Judges asking about where a hypothetical criminal prosecution would/could be ... USA or Canada or both? Asking Greg B. to clarify which is country is relevant to his argument ...
Judges now focusing on whether it can be proven that a US prosecution is possible. Suggesting that this would need to be independently proven ... Seriously, ...
Can "judicial notice" not be taken of the reality that US tax law can trigger criminal prosecutions?
Greg B. is now talking about the fact that it is very difficult to "get rid" of US citizenship. This is good bc he is talking about the people who don't regard themselves as US citizens who are caught in this nightmare.
He is now discussing the difference between tax information requested under the treaty and automatic information exchange which is #FATCA. Argument is that FATCA is too broad bc it captures the info of tax compliant people and therefore violates Charter S 8. Similar to Jenny case
The Judges are focusing on the issue of Criminal prosecution - seem to be suggesting that this issue was not raised in the trial - and therefore can't be raised now.

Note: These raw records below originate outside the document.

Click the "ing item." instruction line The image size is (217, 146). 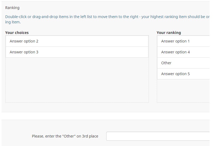point(13,22)
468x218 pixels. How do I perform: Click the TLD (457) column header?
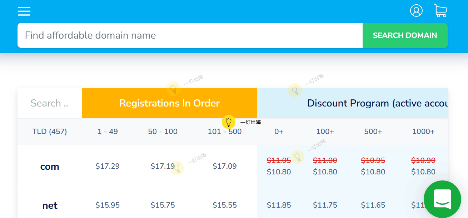(x=50, y=132)
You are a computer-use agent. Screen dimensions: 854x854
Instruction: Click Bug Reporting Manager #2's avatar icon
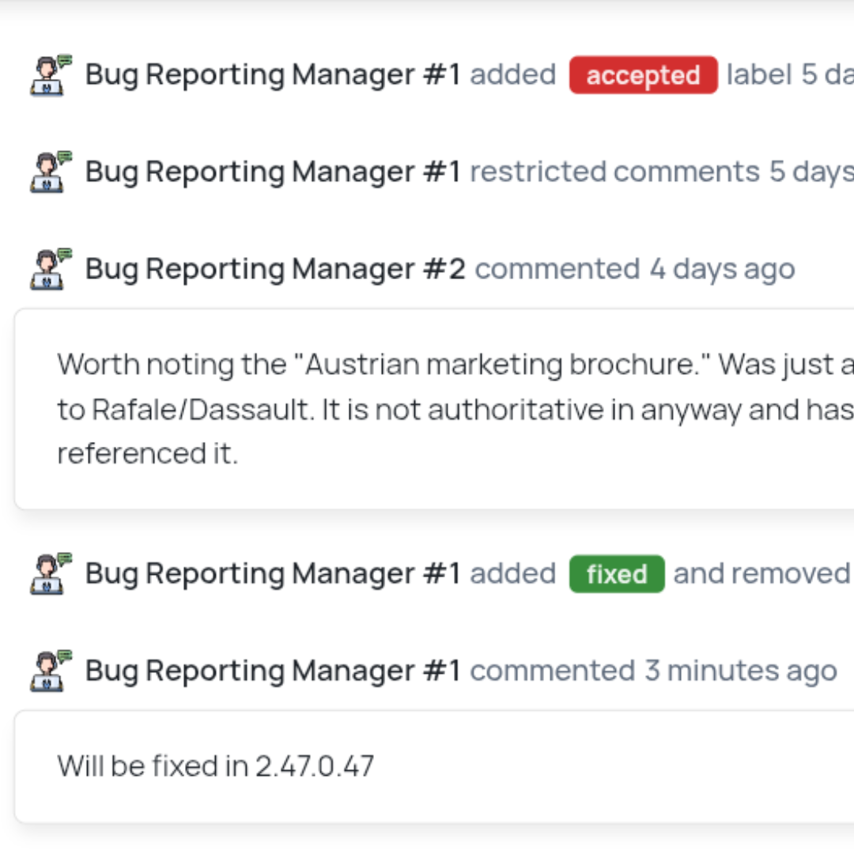click(x=51, y=269)
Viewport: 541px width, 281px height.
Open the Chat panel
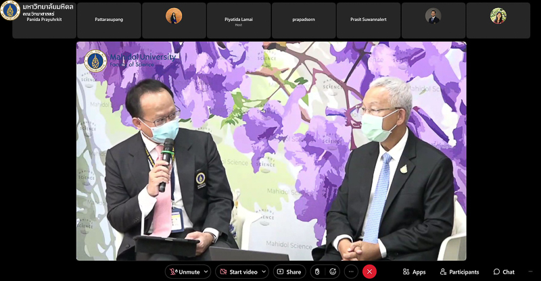(x=504, y=272)
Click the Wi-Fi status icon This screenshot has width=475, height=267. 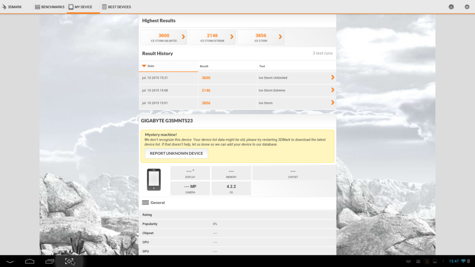463,261
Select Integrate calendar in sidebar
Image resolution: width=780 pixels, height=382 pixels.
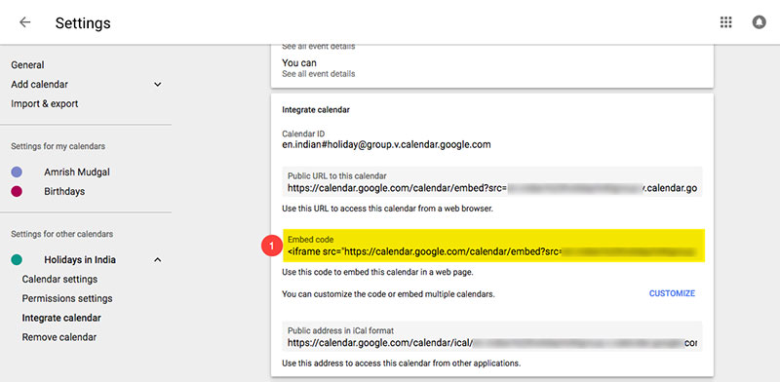(61, 318)
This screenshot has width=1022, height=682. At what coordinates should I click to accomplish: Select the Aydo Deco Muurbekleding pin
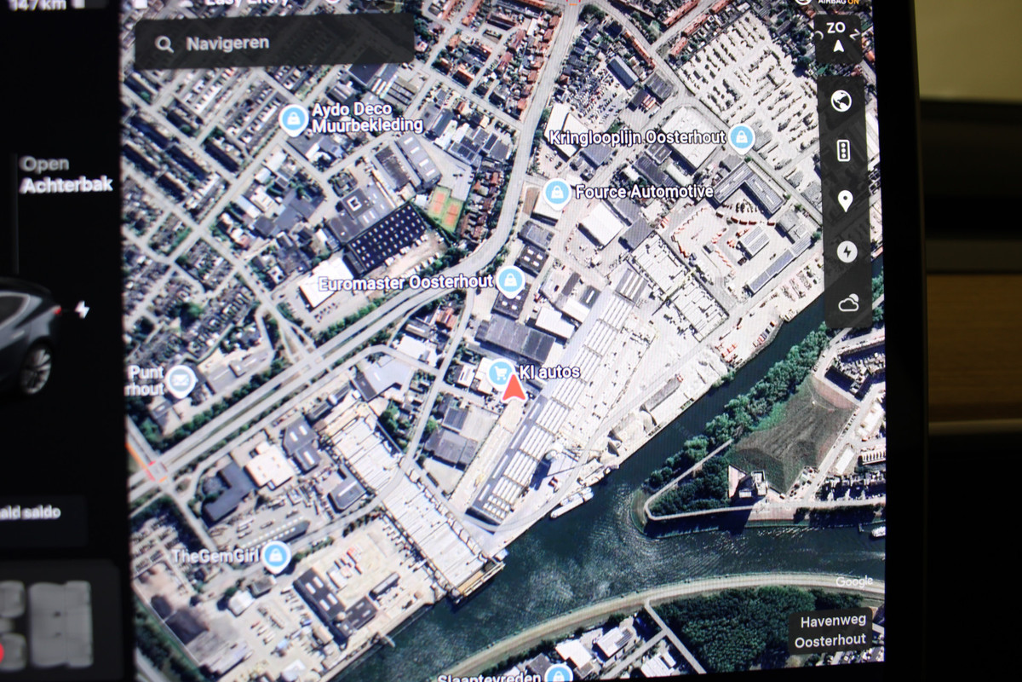coord(294,119)
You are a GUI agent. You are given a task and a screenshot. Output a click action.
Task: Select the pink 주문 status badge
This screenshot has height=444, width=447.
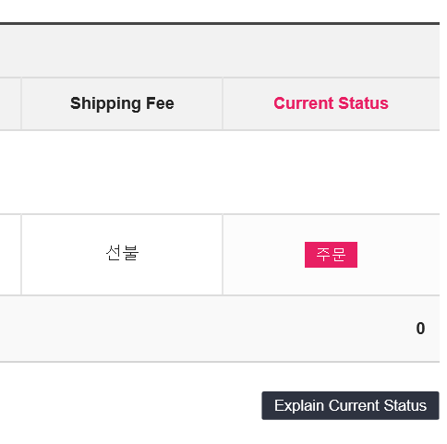tap(331, 255)
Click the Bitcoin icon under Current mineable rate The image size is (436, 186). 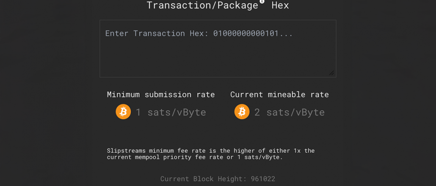tap(242, 112)
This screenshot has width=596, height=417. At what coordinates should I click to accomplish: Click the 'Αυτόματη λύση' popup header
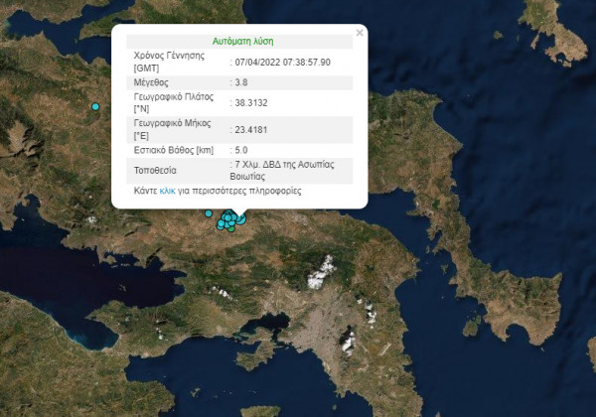[243, 42]
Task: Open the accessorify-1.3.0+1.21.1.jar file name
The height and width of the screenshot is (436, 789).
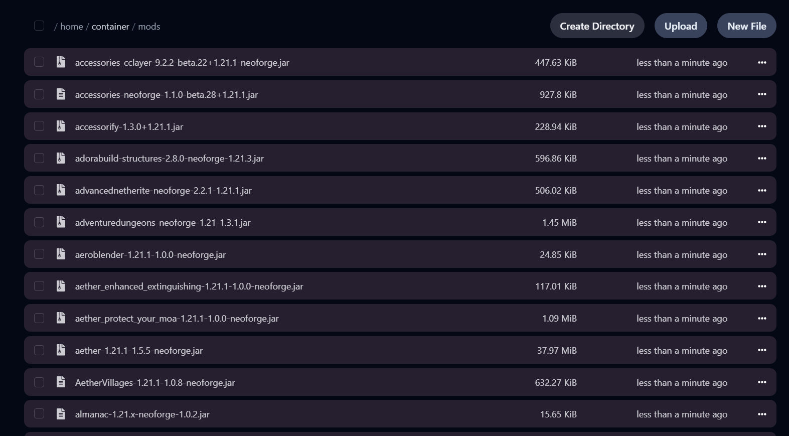Action: (x=129, y=127)

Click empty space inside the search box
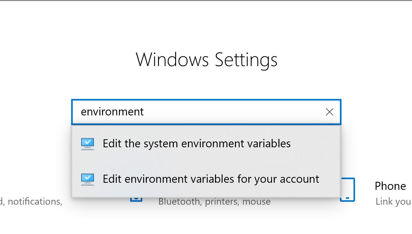tap(232, 112)
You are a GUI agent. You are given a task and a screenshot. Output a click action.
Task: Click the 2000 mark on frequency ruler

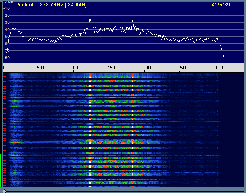[147, 68]
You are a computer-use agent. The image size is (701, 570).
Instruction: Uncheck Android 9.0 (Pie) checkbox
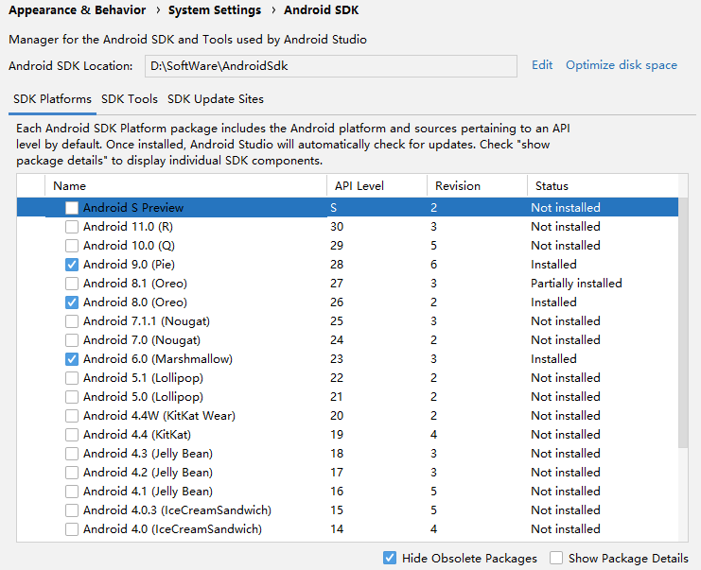click(x=72, y=265)
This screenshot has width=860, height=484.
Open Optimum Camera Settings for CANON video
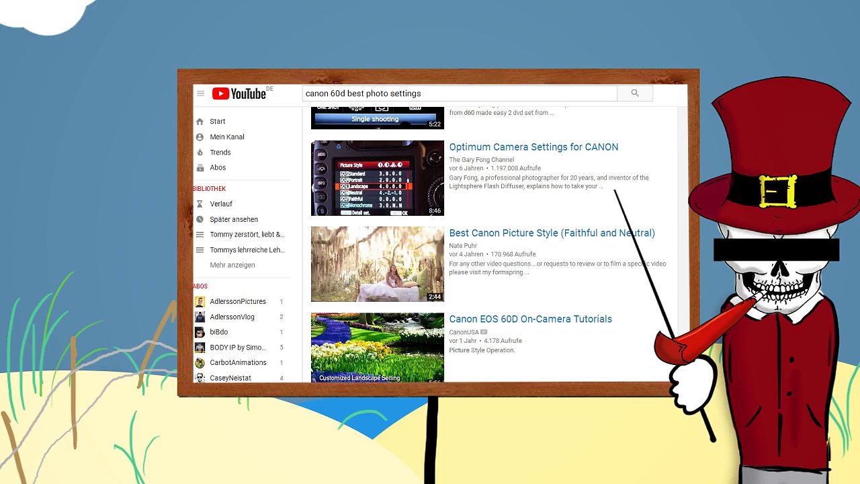[x=533, y=147]
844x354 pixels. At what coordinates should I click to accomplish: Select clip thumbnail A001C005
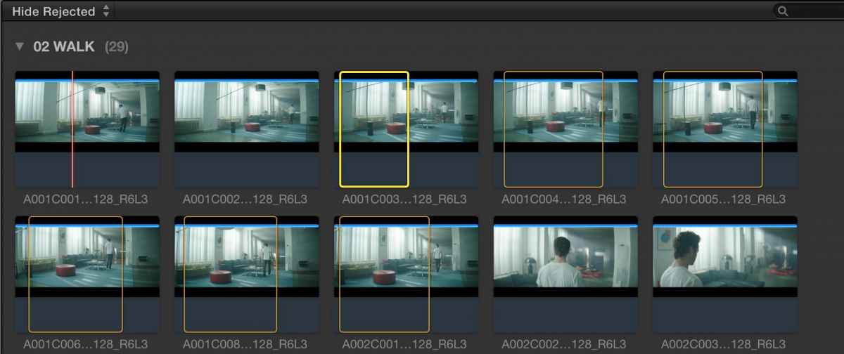725,129
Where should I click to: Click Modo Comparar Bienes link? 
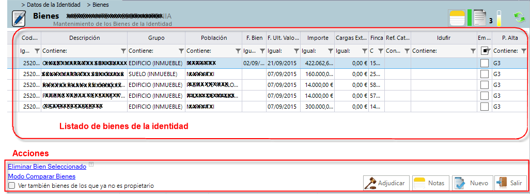(x=41, y=176)
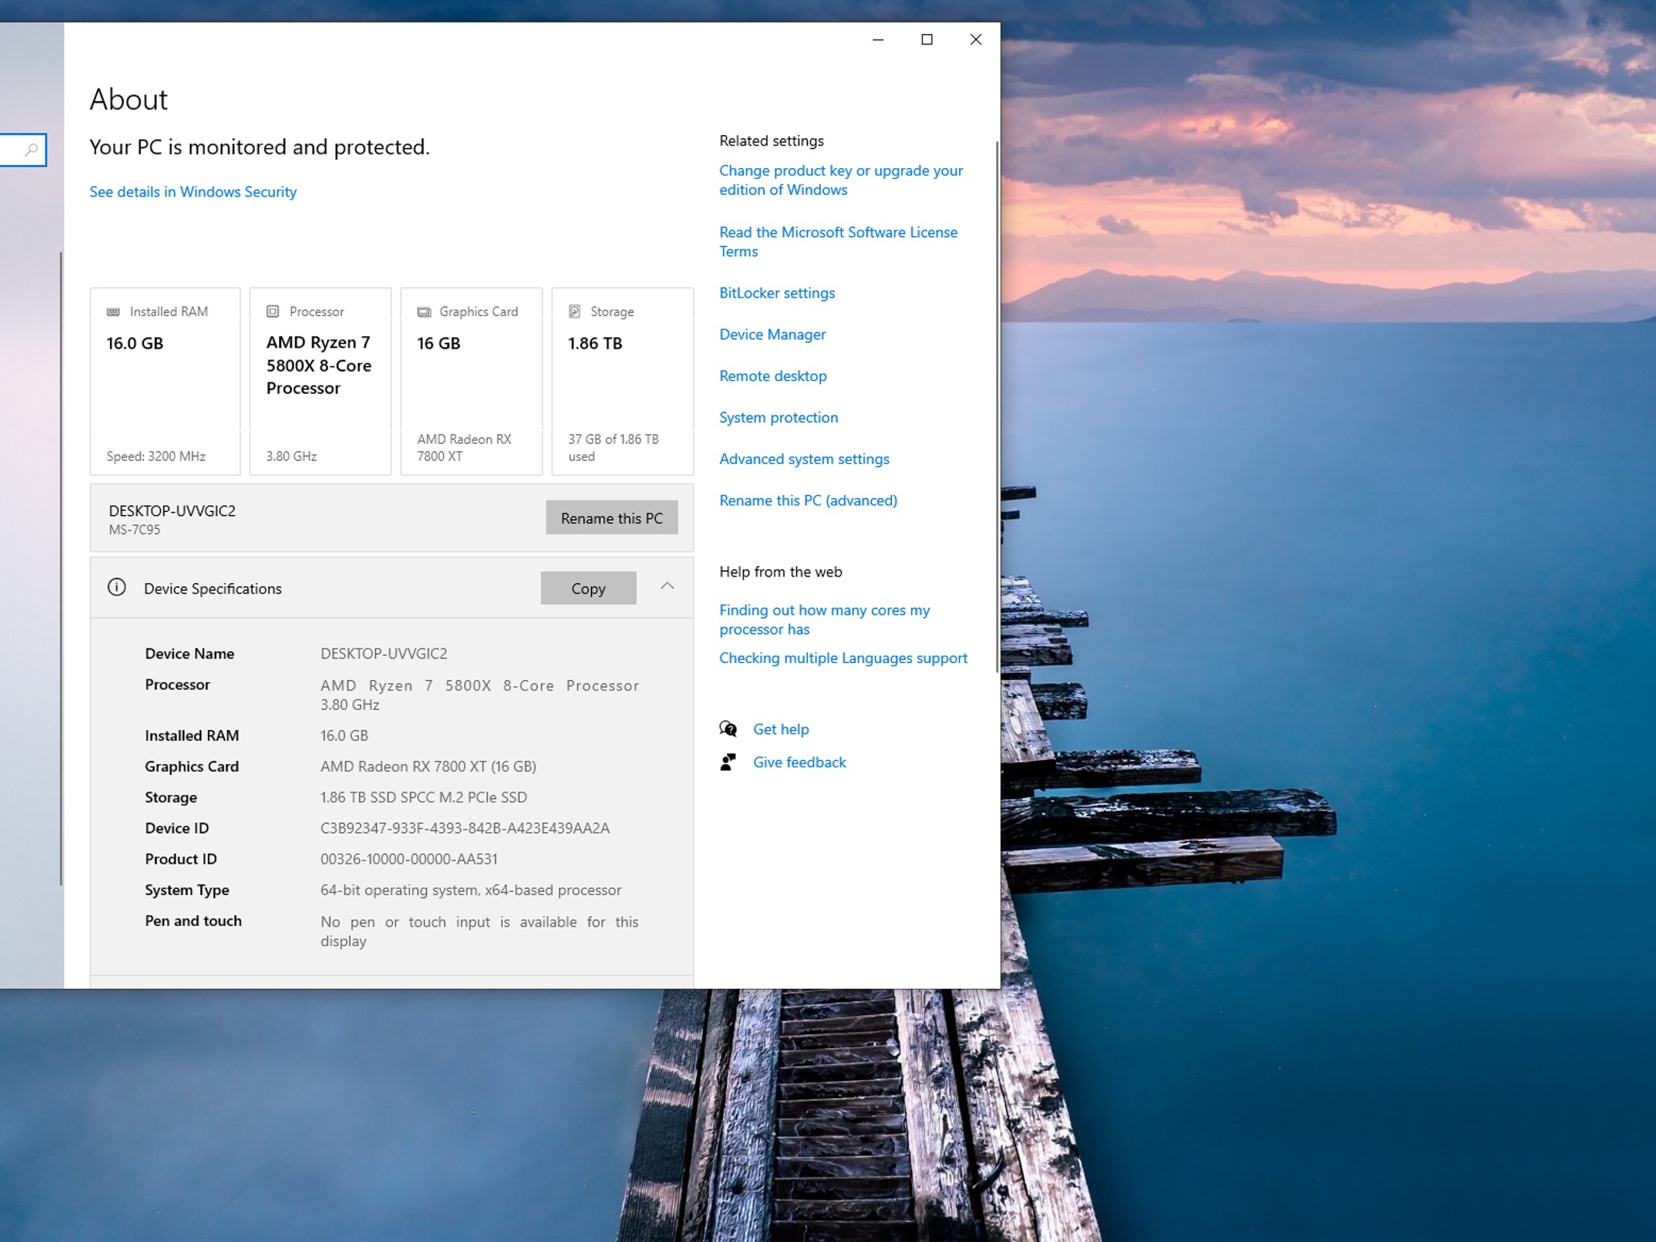Image resolution: width=1656 pixels, height=1242 pixels.
Task: Copy the device specifications
Action: (x=588, y=588)

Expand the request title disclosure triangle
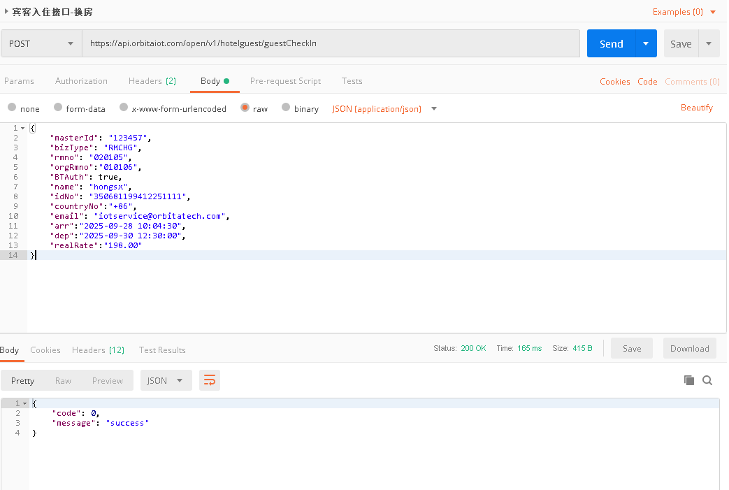(x=6, y=11)
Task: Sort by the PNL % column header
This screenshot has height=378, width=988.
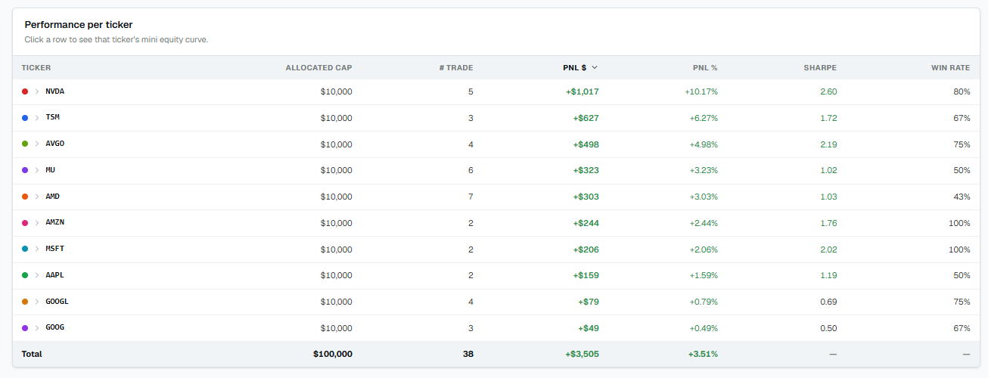Action: [705, 68]
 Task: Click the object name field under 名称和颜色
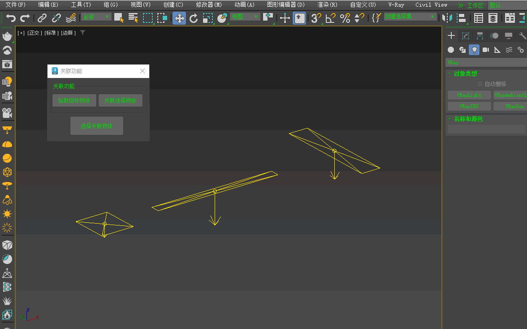click(x=486, y=129)
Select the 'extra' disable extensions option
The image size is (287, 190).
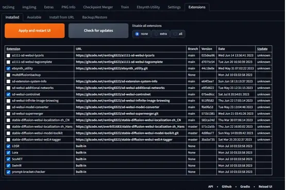(x=161, y=34)
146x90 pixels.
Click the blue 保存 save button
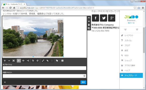coord(83,82)
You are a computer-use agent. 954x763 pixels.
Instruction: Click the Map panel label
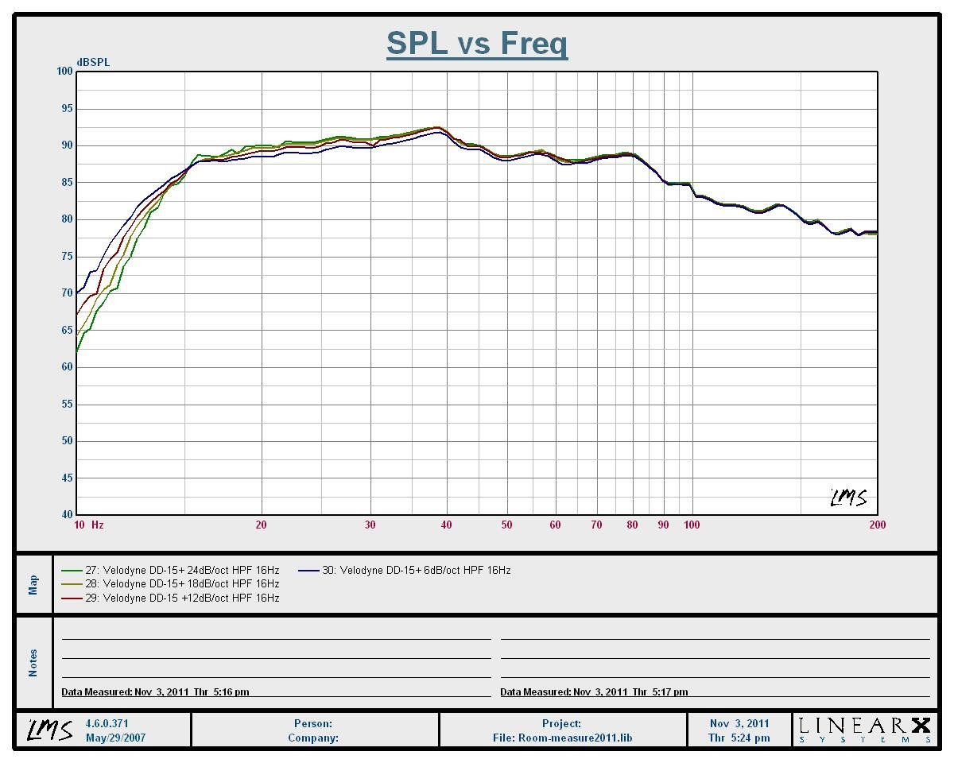click(33, 585)
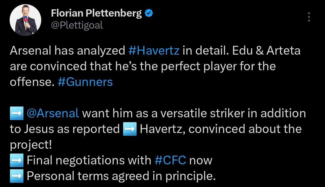The height and width of the screenshot is (187, 325).
Task: Click the arrow emoji before 'Personal terms'
Action: pyautogui.click(x=17, y=176)
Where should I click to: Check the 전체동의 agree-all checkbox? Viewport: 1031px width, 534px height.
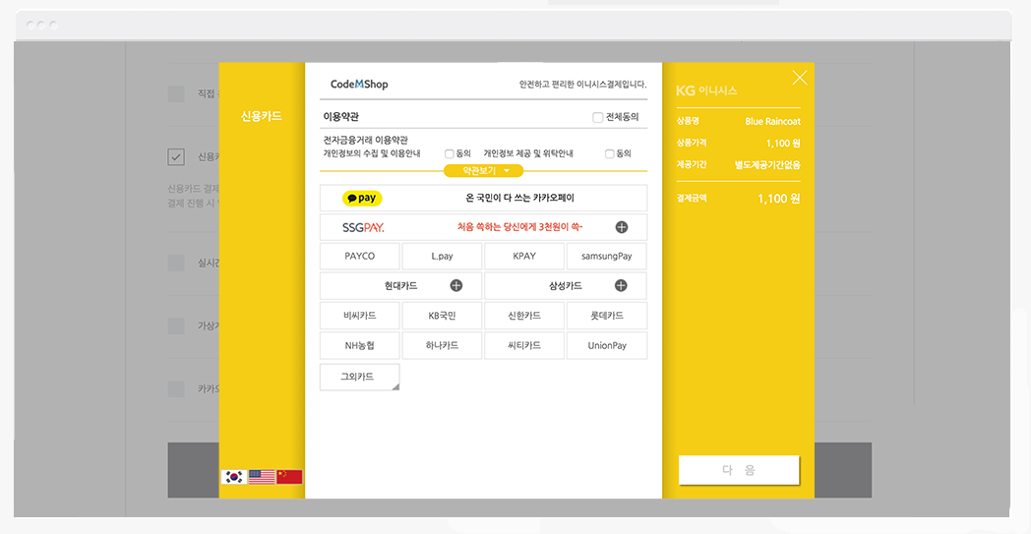pyautogui.click(x=598, y=117)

Greg B is doing a good job in response.
BTW there is not a single observer in the courtroom. Every participant is masked. Greg D. is now referencing where tax evasion was referenced in the MacTavish trial decision.
Greg D: "The court (trial) clearly had tax evasion in mind" ...
Judges now asking about MacTavish statement that the "privacy interest is minimal". Suggestion there is no privacy interest at stake. (Of course CDN law was changed by FATCA to overrule privacy rights ...)
Greg D. There is US law that can extract data from FATCA that can go to the USA for the purposes of criminal prosecution. Judge: Seems to be saying that the criminal aspect is not an issue in this case ...
Very problematic bc, if criminal prosecution is not an issue, then the Charter S. 8 argument is weakened ...
Judge: Evidence from Bryan Skarlato (US tax lawyer) says that criminal prosecution unlikely ... Appears that the court wants to avoid the issue of possible criminal prosecution ... Greg D: Unlikely does not mean impossible.
Continuing discussion around the question of whether possibility of criminal prosecution should be an issue in the appeal?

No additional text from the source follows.